- Selected extract -
# Spider Projection



## bobzilla (Nov 13, 2008)

Found this online. Pretty cool!

spider-projection


----------



## Hairazor (Mar 13, 2012)

Holy Buckets!!!


----------



## RoxyBlue (Oct 6, 2008)

I'll bet the cleaning crew wil never set foot inside that building again


----------



## Headless (Sep 4, 2011)

hmmmm All I got was a "Page not found".


----------



## bobzilla (Nov 13, 2008)

That's weird. It was working a few hours ago. 


Headless said:


> hmmmm All I got was a "Page not found".


----------



## Hauntiholik (May 17, 2006)

Projection Installation Shows How Your Living Room Would Look If Swarmed By Giant Spiders


----------



## Dr. Maniaco (Sep 7, 2012)

That's the second coolest thing I've ever seen!


----------



## Lunatic (Oct 3, 2006)

Awesome!


----------



## Headless (Sep 4, 2011)

OK now I'm officially creeped out!!!!!! LOL


----------



## fontgeek (Jul 24, 2006)

Nice, but I like spiders so no creep out here.


----------



## Lilly (Jun 13, 2006)

definite creep factor ..


----------



## nixie (Sep 17, 2008)

Amazing!!!


----------



## MrGrimm (May 19, 2009)

Wow this will freak my wife out! Going to show her right now! MUAHAHAHAAH!


----------

- What to do -
In the spider projection thread, what reason does fontgeek give for not being creeped out?

[Entries for finding displayed items]

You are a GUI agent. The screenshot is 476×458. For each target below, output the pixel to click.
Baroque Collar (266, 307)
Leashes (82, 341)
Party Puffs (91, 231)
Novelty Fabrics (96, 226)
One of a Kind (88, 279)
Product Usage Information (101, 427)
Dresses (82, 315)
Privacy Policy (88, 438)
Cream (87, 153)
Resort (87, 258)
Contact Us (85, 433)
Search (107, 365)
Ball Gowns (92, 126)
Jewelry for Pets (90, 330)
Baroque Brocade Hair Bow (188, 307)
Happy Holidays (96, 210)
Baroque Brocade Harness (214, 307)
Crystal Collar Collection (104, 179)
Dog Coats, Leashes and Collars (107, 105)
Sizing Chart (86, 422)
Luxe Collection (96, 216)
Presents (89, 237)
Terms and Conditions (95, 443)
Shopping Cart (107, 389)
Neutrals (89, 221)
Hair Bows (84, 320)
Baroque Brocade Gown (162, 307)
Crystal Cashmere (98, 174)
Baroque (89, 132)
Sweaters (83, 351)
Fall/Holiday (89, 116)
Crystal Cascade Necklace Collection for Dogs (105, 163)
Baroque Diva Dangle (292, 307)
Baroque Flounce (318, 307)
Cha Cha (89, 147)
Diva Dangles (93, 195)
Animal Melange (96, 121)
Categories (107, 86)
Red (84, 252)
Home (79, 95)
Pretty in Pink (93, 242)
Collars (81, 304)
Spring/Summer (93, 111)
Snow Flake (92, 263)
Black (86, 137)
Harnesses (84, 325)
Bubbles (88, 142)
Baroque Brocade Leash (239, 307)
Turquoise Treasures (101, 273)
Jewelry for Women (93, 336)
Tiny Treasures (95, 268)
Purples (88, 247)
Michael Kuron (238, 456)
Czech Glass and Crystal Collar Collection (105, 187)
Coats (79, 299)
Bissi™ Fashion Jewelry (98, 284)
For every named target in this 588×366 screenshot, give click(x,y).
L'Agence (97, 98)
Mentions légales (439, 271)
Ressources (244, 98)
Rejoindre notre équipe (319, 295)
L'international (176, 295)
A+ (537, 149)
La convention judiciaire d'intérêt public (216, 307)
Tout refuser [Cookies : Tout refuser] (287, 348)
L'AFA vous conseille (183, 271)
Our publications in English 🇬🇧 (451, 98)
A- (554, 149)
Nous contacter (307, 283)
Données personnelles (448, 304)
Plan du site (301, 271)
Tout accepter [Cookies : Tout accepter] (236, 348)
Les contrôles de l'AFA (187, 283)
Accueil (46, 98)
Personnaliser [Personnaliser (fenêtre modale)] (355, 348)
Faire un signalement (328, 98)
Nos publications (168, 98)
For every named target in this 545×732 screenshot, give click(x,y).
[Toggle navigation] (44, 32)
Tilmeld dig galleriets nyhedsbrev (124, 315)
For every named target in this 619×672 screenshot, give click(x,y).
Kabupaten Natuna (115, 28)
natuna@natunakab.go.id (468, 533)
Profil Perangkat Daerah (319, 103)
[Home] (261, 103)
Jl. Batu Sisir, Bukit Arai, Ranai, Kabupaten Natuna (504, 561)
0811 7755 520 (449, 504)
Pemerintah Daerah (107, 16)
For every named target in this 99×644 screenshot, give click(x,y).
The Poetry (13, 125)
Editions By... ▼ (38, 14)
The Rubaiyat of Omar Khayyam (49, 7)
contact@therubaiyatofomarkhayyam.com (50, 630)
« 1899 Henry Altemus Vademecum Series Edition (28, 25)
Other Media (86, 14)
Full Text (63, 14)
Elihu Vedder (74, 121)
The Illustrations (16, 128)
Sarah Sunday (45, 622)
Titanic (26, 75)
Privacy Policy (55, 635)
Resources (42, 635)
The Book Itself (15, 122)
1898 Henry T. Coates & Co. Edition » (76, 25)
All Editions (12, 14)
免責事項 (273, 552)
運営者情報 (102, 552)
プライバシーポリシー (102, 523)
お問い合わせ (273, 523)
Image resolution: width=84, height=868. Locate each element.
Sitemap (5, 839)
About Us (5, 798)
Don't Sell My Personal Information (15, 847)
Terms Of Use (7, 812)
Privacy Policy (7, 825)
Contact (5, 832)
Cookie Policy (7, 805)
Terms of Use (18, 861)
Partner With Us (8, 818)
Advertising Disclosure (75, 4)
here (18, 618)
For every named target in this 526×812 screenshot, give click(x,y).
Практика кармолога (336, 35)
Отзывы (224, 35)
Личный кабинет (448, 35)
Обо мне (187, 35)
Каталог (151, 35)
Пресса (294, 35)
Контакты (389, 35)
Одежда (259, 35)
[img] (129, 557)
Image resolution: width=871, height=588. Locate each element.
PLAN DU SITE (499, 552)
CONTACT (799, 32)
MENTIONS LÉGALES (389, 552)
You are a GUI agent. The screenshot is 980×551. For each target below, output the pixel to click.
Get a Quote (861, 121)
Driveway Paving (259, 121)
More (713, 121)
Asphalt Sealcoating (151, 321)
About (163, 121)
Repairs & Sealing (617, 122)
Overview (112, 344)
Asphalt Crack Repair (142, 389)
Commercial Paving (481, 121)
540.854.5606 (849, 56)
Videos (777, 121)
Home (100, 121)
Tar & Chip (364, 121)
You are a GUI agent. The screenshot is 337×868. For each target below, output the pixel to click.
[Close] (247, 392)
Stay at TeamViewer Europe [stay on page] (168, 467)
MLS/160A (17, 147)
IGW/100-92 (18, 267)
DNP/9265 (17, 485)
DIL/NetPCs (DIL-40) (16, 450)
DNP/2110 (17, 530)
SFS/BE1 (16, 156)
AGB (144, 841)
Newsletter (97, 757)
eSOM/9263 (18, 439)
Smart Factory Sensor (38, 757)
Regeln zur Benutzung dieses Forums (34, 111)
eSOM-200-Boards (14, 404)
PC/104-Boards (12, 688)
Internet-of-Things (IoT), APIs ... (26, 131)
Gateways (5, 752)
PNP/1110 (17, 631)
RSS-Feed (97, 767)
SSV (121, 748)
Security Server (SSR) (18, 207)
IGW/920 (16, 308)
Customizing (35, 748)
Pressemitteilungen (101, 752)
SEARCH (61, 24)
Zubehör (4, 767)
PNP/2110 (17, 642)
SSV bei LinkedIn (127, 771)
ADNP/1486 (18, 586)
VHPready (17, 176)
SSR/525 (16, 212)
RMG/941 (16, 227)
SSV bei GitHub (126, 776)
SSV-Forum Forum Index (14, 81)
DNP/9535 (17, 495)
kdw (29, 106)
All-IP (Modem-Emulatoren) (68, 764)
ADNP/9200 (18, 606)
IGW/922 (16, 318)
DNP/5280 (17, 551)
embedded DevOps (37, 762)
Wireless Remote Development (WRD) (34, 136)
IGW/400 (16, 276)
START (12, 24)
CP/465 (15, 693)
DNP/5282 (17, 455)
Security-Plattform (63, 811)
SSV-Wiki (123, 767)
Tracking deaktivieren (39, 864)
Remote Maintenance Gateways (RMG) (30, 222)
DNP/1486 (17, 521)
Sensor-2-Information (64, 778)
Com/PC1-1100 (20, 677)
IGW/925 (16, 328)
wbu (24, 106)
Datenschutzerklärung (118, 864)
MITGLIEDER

- Answer to the exercise -
Fontgeek likes spiders.